Hippocrates limits its scope to three classes of common bugs that are found in applications. The first class is missing flushes, which is caused by programmers forgetting to put cache line flush primitives after data modification operations, but before the memory fence primitive. The second class is missing fences, which is similar to the first class, i.e., a memory fence, rather than flush, is missing after flush primitives. The third class is missing both, which happens when both the flush and the fence primitives are not present.
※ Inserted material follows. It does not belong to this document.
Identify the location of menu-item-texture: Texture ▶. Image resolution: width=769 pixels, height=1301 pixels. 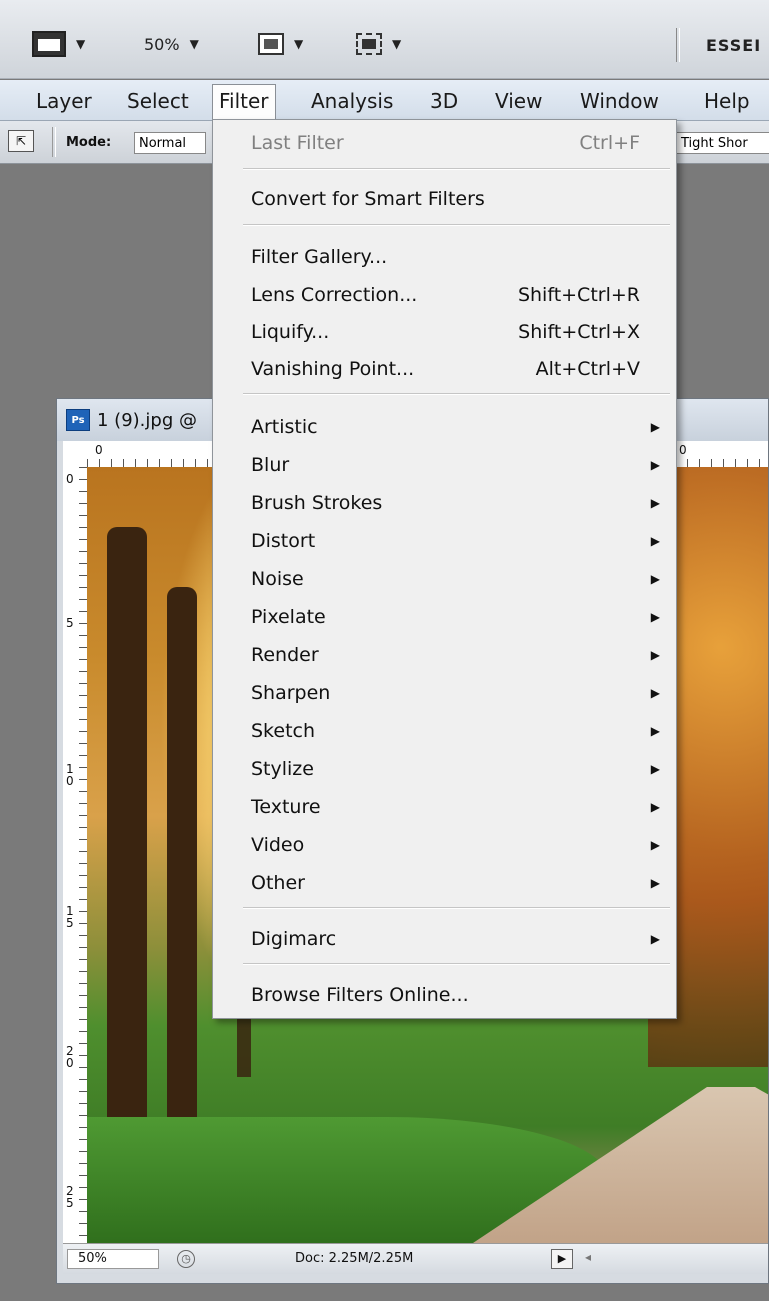
(456, 807).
The paper first proves that by inserting the missing primitives into the source code, these bugs can be fixed safely without introducing new bugs. In fact, we can prove that arbitrarily inserting flushes and fences into the source code will not incur new bugs. Intuitively, this is true, since the cache hierarchy makes zero guarantee on whether a block will be evicted or not unless a flush is explicitly issued, and the OoO core pipeline also makes zero guarantee on how instructions are ordered unless an explicit ordering is given by the specification. It is, therefore, always possible that some other events will cause the equivalence of flushes and store fences on the hierarchy and the core pipeline, respectively, without actually using these primitives. The resulting dynamic execution trace, as a result, is always a subset of all possible dynamic traces of the original program, implying that there will not be any program behavior that cannot be observed while executing the original program.
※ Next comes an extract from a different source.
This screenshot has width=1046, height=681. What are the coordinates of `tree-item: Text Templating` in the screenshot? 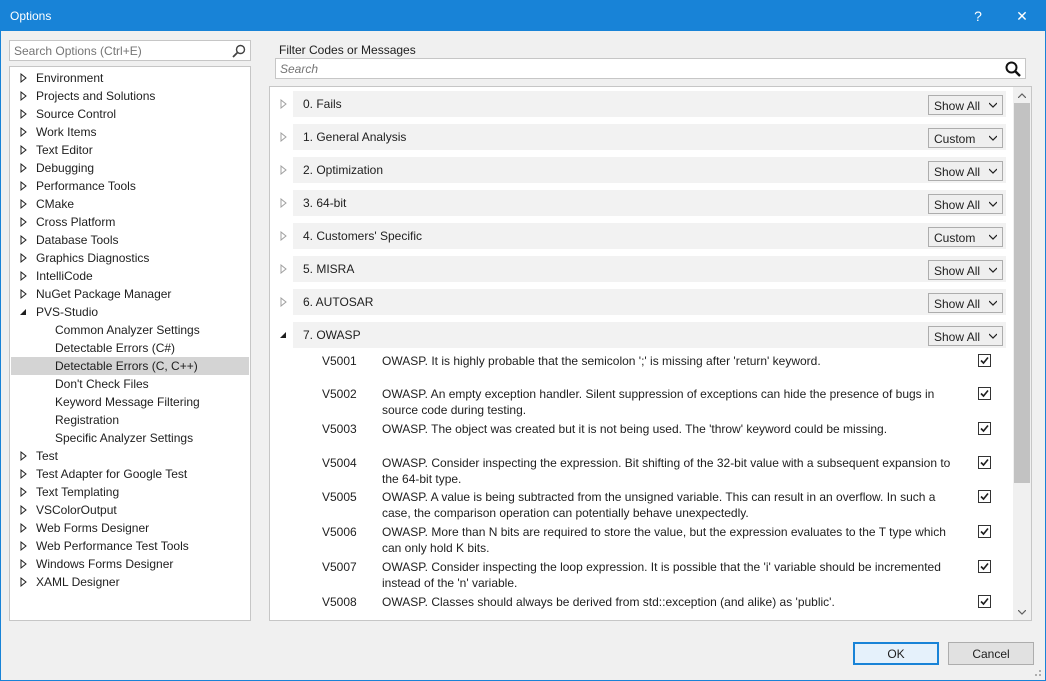 It's located at (130, 492).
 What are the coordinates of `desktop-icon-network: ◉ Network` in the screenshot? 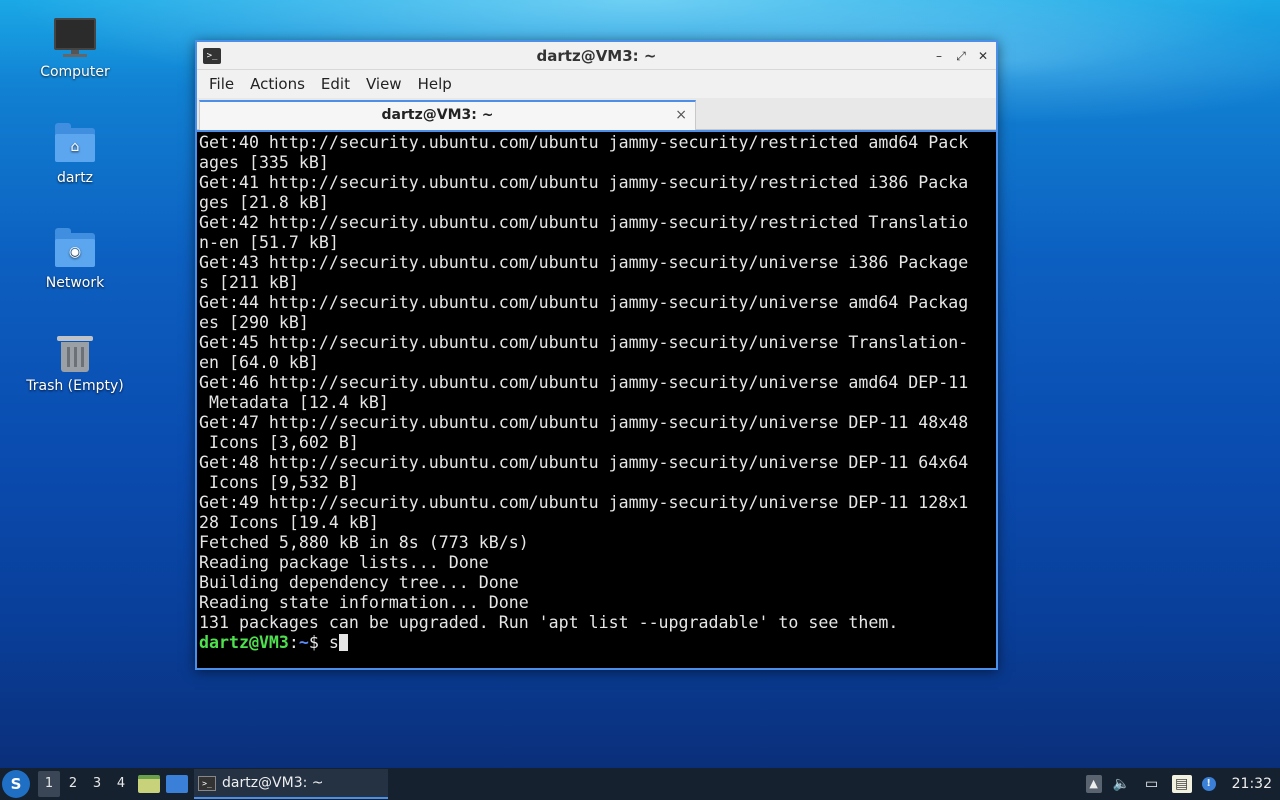 It's located at (75, 260).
The paper also recognizes two types of fixes that can be applied. The first type is intra-procedure fix, which is applied right on the spot where the primitive is missing in the same function. This approach is simple, but may result in inefficient code, if the procedure is called for both persistent and non-persistent memory objects. For example, library functions cannot be fixed this way (and we often do not have access to their sources), such as memcpy() or memset(), since these functions are widely used for all types of objects. If primitives are inserted into these functions, then unnecessary flushes and/or fences will be executed even when they are called on non-persistent objects, degrading performance.

The paper therefore proposes a second type fix, called inter-procedure fix, in which the fence primitives are inserted in one of the caller functions of the procedure. Note that Hippocrates are not allowed to modify existing primitives, as the correctness proof assumes that no existing primitives are changed. It can, however, generate a “persistent” copy of these functions by duplicating the existing functions (called a persistent subprogram, which includes all functions in the call chain), assigning them different names, and then inserting a flush primitive after every persistent memory write within the subprogram. Invocations to the original version of the subprogram using persistent objects and are identified as “buggy” are then replaced with the A single fence primitive is then inserted after the call site to the persistent subprogram. Recall that inserting new primitives will not introduce new bugs, this preserves the correctness of the program. Furthermore, calling the persistent subprogram will guarantee that all writes performed within the function have been persisted, which will guarantee to fix any missing primitive issue. (OK, I did not quite get how it works, so this is the best I can do).

Hippocrates takes the output of third party bug-finding tools, which contains a dynamic trace of persistent memory accesses, the stack traces when these accesses happens, and the precise location of a buggy access. It relies on LLVM framework, and the fixes are implemented as an extra LLVM pass.